What is required: The lines to copy run from the one containing "Screen dimensions: 732x438" to the very end of the records; give them exactly, and only them, without pictures.

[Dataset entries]
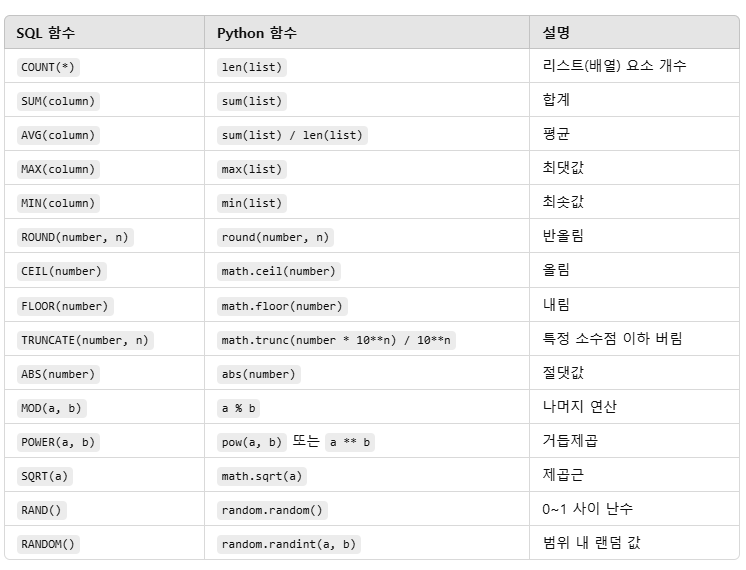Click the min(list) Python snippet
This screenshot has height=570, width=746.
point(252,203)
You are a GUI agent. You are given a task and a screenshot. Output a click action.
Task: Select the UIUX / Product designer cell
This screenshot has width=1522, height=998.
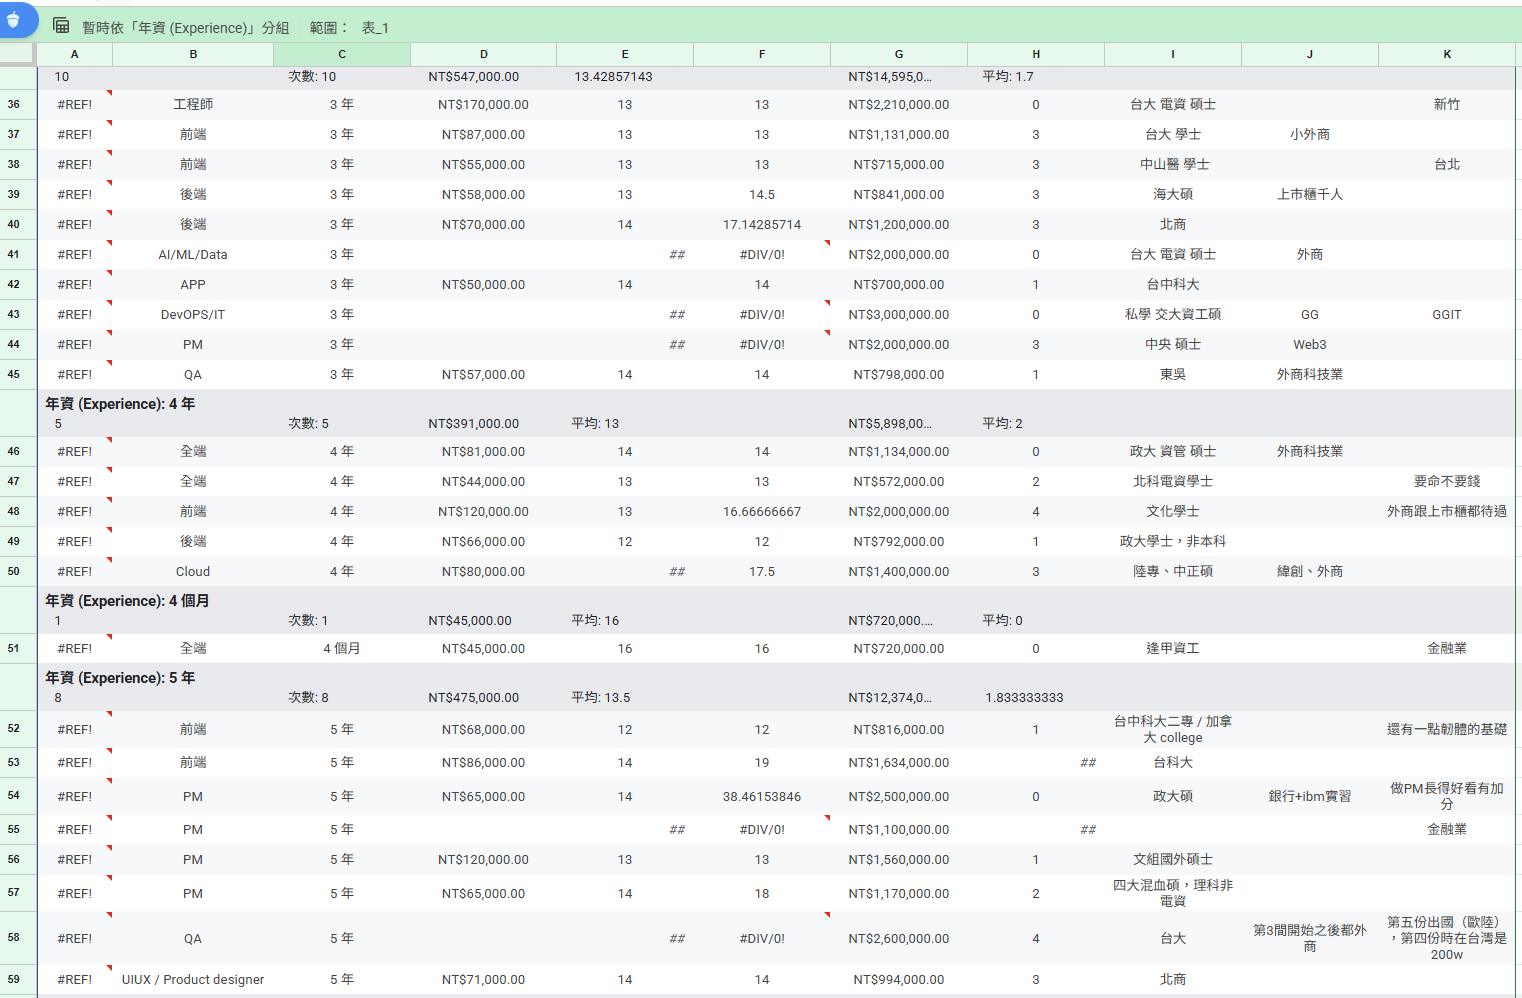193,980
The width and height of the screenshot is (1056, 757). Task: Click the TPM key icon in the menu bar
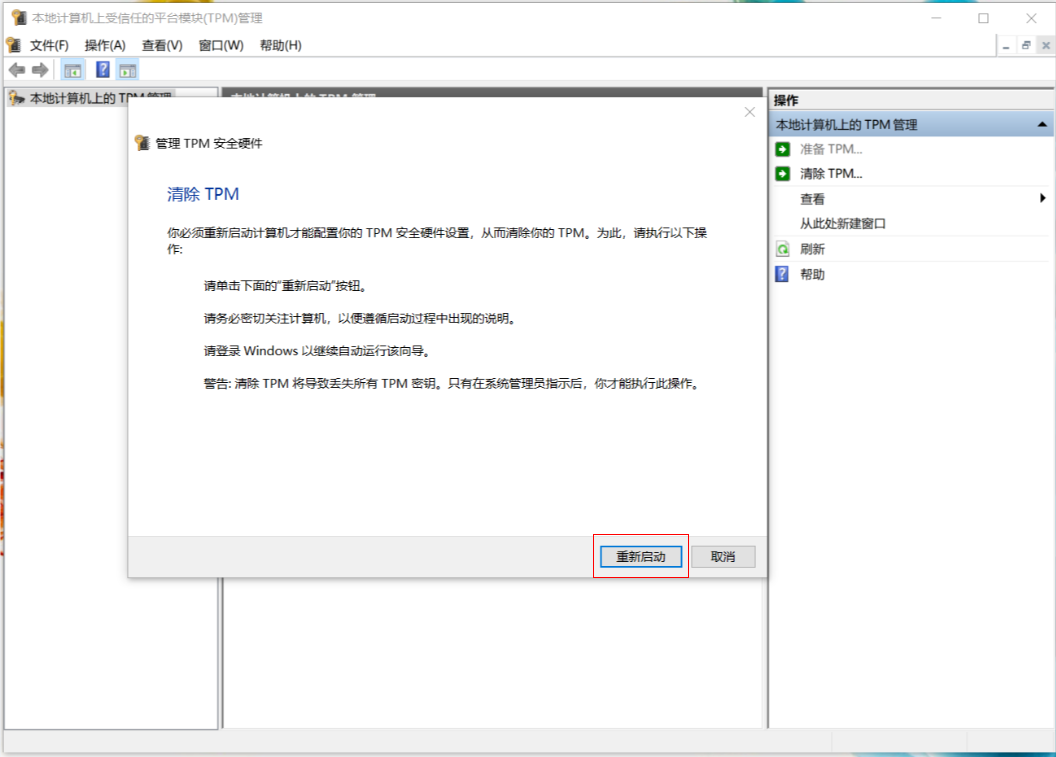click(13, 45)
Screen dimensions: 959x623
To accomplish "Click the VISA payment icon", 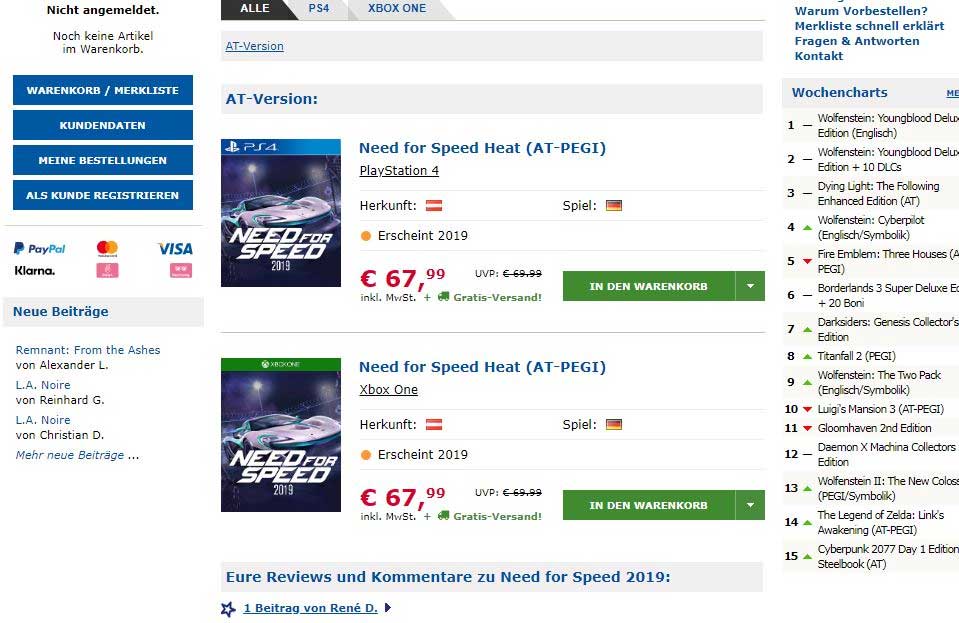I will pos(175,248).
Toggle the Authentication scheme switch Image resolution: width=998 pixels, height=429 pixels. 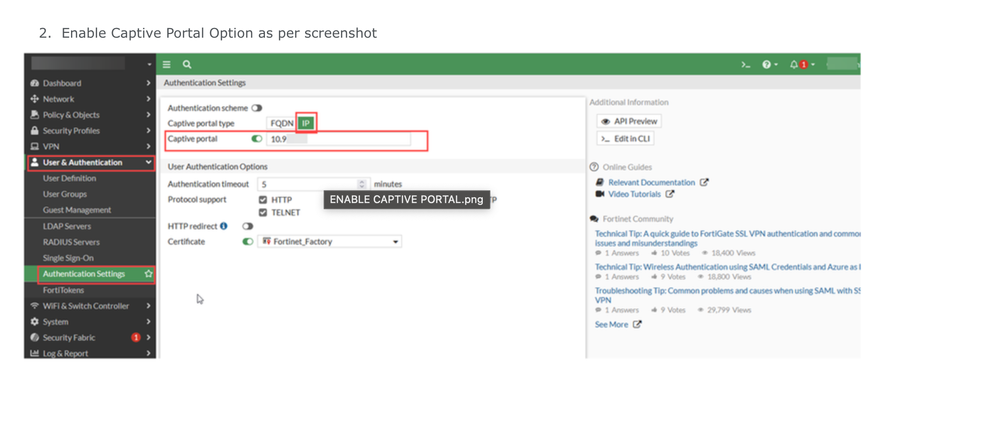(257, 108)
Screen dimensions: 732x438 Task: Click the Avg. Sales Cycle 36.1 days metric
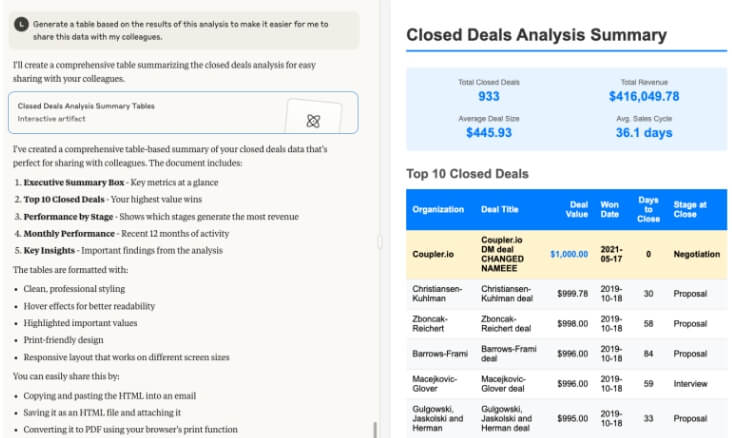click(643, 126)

Written solution:
Screen dimensions: 732x438 Task: Click the Avg. Sales Cycle 36.1 days metric
click(643, 126)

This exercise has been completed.